Денис: safomin25 пишет: Не совсем соответствует Канону, в смысле отсуствия побега девицы, Сергей Анатольевич, это же легенда. А если мы будем принимать легенду за исторический источник... safomin25 пишет: но трактовка оргинальная А то!

safomin25: safomin25 пишет: всадник Хьюго Баскервиль Замечание - то, что Понтий Пилат был "всадником" - указание на его сословную принадлежность в Римской империи, где были патриции (наследственная аристократия), плебеи (ну, плебс) и некое промежуточное сословие "всадники" - они могли служить в армии на командных должностях, занимать государственные должности, причем и такие высокие, как прокуратор (наместник в провинции), а таких людей на всю империю было человек десять - по числу провинций. Но при этом у них не было всех привелегий патрициев - главная из которых- право заседать в Сенате. А вообще - Вы очень удачно вышли на Хъюго, о котором только известно, что он был беспутным. И еще этот 1642-год... Тут мне что-то подсказывает, что Хъюго был чернокнижником, занимавшимся колдовством,и , в том числе - опытами по обращению зверей в людей и наоборот. И вот он выводит такую собаку, которой передает человеческие качества и, по ошибке, сострадание. И, видя, что ее создатель плохо ведет себя, собака, как может восстанавливает справедливость. И потом - эта девица... Думаю, она нужна была Хъюго для опытов - мужскую особь он уже вывел (причем используя для этого кого-то из семьи Бэрриморов), собирался вывести и женскую, для этого ему и нужна была девица. И что-то он уже над ней такое сделал, что собака (собак), взревновал(а) Хъюго к ней, как к женской особи, и вступила в нормальный процесс естественного отбора. ... А то у Вас Хъюго с бодуна куда-то помчался, девицу зачем-то в дом притащил. А так - есть мотивация. Остались записи Хъюго, которые стал искать Стэплтон. Записи, естественно, обнаружил доктор Мортимер, и спрятал их в... У меня есть своя версия - где, но мне интересно было бы узнать и Вашу.

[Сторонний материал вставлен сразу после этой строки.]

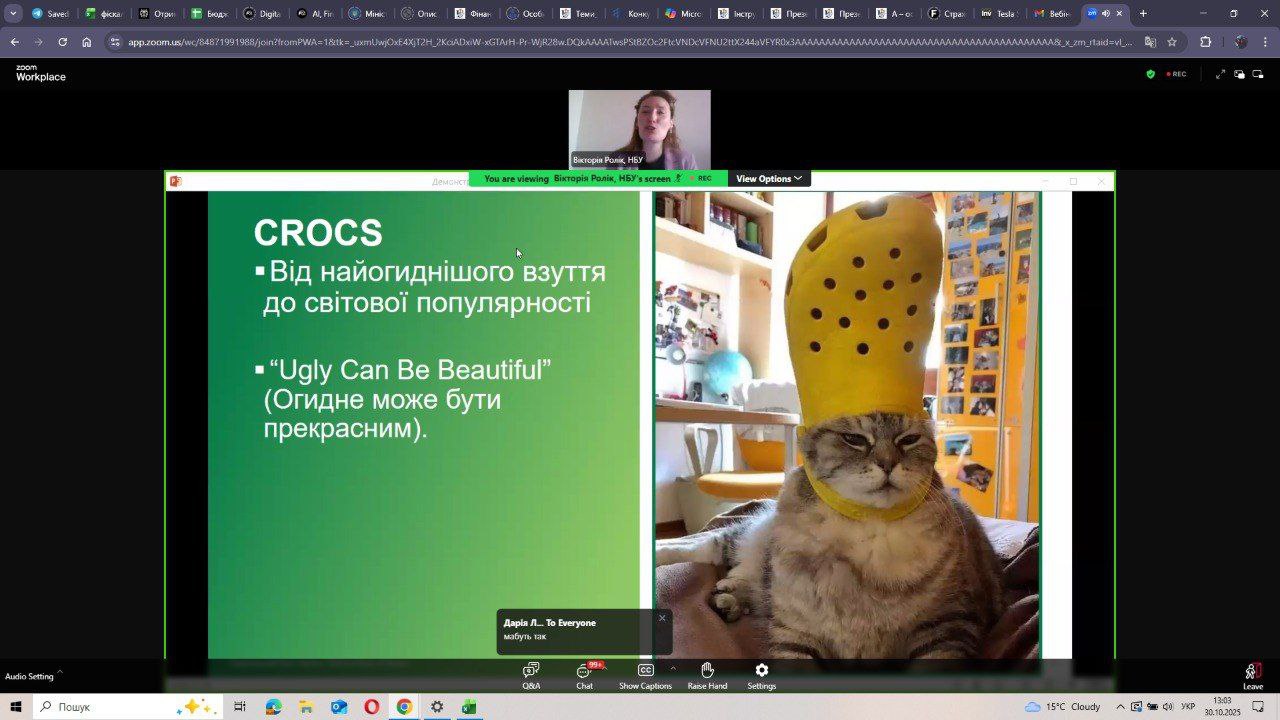Reload the page with the refresh button
The image size is (1280, 720).
coord(62,42)
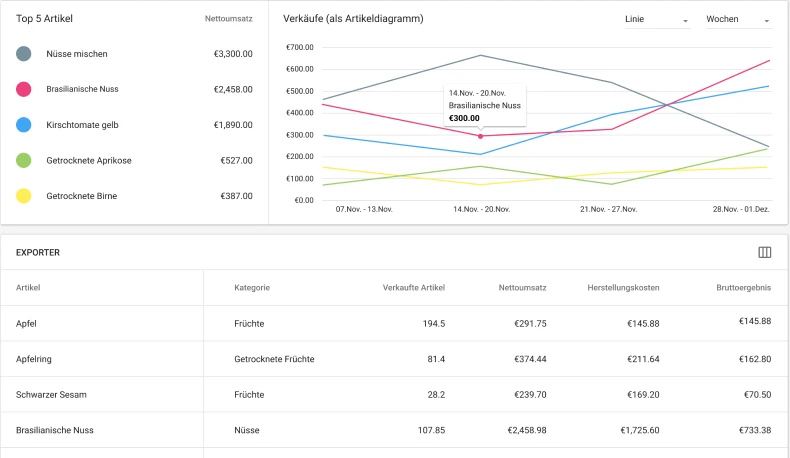Click the blue Kirschtomate gelb legend circle

(x=24, y=125)
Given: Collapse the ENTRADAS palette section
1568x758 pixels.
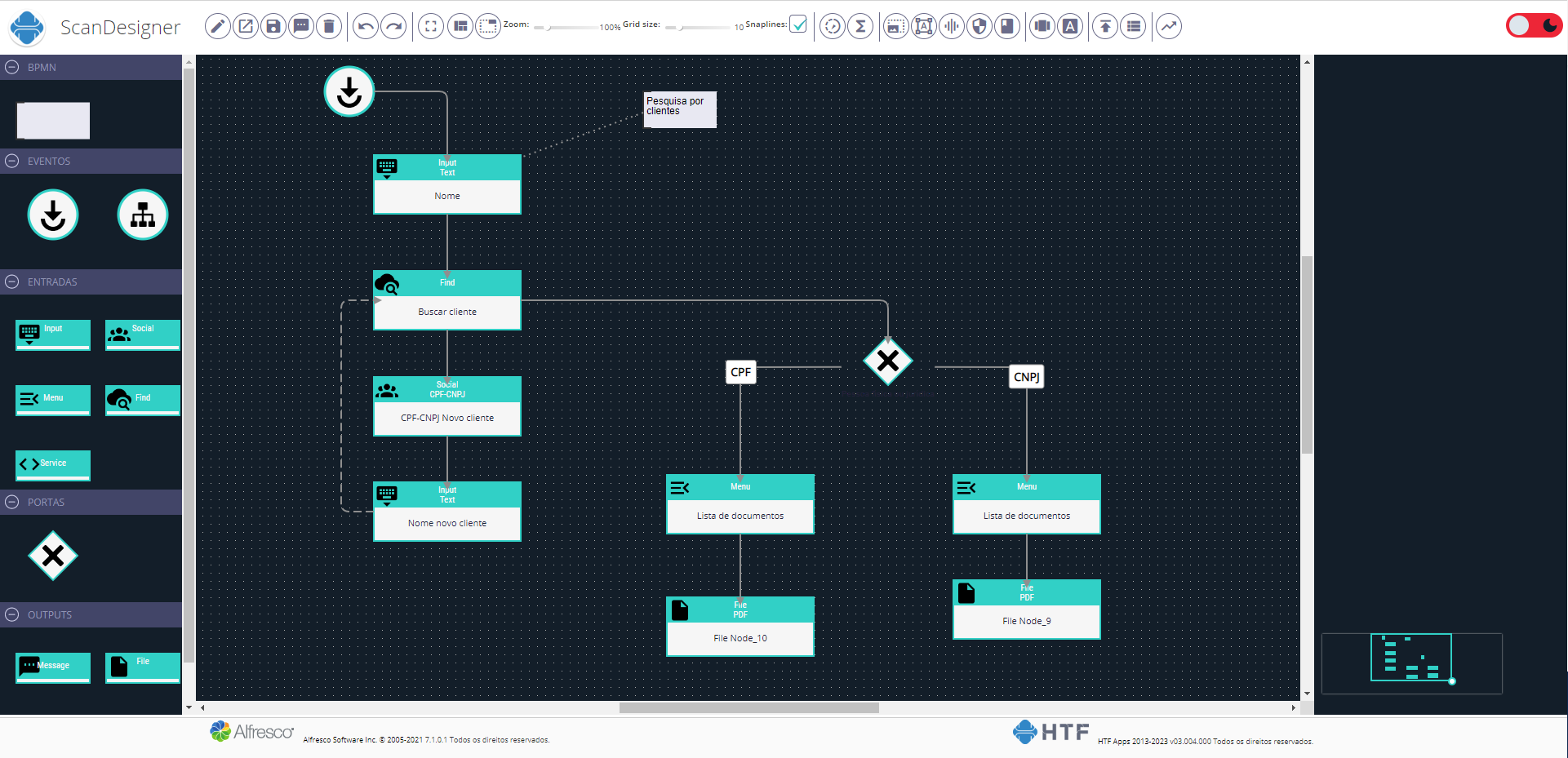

Денис: safomin25 пишет: и некое промежуточное сословие "всадники" Знаю я про это сословие. Но у меня слово приняло исконно современный смысл. safomin25 пишет: ... А то у Вас Хъюго с бодуна куда-то помчался, девицу зачем-то в дом притащил. А так - есть мотивация. Про Понтия Пилата была только одна глава? Нет. Так же и про Баскервиля. Только хронологический порядок несколько нарушится..... Ну, и магистр V уже заготовил объяснения на этот счёт. Ждите III главу.

maut: maut пишет: "на портрете есть дата - 1642 год" 1647 Путаю всех и вся.

Денис: maut пишет: Путаю всех и вся. Ну.... А я ужо написал, что Хью завёл Босю в 1642-ом..... Такая красивая была версия....

maut: Денис пишет: А я ужо написал, что Хью завёл Босю в 1642-ом..... Так и пущай. На портрете-то кошка, а не Бося.

Денис: maut пишет: Так и пущай. На портрете-то кошка, а не Бося. А если допустить, что есть ЕЩЁ ОДИН портрет? 42-го года?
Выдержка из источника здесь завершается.